17th Century fortress in Portugal

The Fort of Santo Amaro do Areeiro, also known as the Forte Velho (Old fort) or Fort of Areeiro, is located on the right bank of the River Tagus in the municipality of Oeiras in the Lisbon District of Portugal. Construction began in 1647 under the direction of António Luís de Meneses and was completed in 1659.

==History==

The fort was designed in a polygonal, Mannerist style. It was built during the Portuguese Restoration War (1640-68) on the instructions of King D. João IV, with the purpose of reinforcing the defence of the Tagus estuary already being provided by the nearby Fort of São Julião da Barra and the Fort of São Lourenço do Bugio, situated in the estuary, and thereby controlling access to the capital Lisbon. By 1735 it was reportedly in a bad condition, with the main door needing to be replaced. Further work was deemed urgently required in 1751. It was garrisoned during the Spanish–Portuguese War (1762-63), being armed with seven working cannon.

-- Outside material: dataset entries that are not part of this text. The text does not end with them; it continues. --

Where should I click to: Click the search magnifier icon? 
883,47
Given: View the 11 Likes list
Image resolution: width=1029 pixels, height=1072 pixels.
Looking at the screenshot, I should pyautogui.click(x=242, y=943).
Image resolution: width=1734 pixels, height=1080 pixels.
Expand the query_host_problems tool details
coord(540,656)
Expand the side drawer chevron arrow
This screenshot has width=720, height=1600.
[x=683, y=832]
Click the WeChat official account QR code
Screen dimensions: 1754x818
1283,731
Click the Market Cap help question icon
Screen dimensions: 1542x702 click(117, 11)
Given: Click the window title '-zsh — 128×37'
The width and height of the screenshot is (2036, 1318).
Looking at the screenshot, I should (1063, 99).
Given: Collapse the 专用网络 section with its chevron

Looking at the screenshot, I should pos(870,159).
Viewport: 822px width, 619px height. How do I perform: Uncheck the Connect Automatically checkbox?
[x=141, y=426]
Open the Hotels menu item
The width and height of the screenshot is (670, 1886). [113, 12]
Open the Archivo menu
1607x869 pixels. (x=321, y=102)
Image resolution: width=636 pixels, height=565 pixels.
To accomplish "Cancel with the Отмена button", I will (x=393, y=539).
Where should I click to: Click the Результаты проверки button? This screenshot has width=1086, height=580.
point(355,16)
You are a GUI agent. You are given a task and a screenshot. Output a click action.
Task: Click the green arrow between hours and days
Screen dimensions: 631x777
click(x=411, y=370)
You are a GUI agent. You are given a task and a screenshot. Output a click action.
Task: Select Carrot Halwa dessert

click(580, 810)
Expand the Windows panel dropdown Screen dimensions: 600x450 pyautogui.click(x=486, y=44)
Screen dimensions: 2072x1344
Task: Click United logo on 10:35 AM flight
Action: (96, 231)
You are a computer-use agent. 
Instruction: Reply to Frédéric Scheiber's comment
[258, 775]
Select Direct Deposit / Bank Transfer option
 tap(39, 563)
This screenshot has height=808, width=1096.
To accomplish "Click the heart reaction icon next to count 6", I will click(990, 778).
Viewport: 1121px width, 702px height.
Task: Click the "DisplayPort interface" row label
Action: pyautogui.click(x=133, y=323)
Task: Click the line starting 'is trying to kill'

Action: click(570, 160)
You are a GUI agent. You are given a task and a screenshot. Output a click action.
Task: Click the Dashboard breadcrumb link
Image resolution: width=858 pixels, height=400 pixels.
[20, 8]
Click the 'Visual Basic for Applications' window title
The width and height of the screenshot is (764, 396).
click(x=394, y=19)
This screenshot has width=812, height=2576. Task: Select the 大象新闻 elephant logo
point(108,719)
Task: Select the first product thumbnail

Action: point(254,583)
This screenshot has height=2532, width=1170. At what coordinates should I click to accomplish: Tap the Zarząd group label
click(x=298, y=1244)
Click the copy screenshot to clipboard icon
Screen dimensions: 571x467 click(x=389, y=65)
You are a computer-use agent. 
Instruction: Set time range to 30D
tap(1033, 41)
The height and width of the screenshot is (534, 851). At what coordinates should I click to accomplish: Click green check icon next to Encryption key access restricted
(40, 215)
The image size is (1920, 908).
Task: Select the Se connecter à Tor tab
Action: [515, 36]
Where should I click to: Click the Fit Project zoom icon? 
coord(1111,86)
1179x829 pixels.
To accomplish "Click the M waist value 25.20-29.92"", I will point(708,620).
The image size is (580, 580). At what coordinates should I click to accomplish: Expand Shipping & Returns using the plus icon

The Fort of Santo Amaro was decommissioned in 1768 but by the end of the 18th century it again had a garrison, of six gunners with six cannon. Early in the 19th century it was manned by 20 soldiers who were military invalids. The fort was abandoned in 1833 during the Portuguese Civil War (1828-1834). By 1896 it was occupied only by a soldier with his family. During World War II, five families were living in the fort in 1945. Twenty-seven adults and several children were found to be there in 1947. This number amounted to about fifty individuals in 1950, when eviction proceedings were begun. In the late 1950s considerable conservation and improvement work was undertaken and in 1961 and 1962 the fort was used as summer residence of the Minister of the Army. After the Carnation Revolution (1974), which saw the overthrow of the Estado Novo dictatorship, Santo Amaro was used as a place for political meetings. For security reasons an external wall was built, giving a misleading idea of its design from outside. In the 1980s it was used as holiday colony for children of public servants. In December 2010 the government authorized the fort’s sale.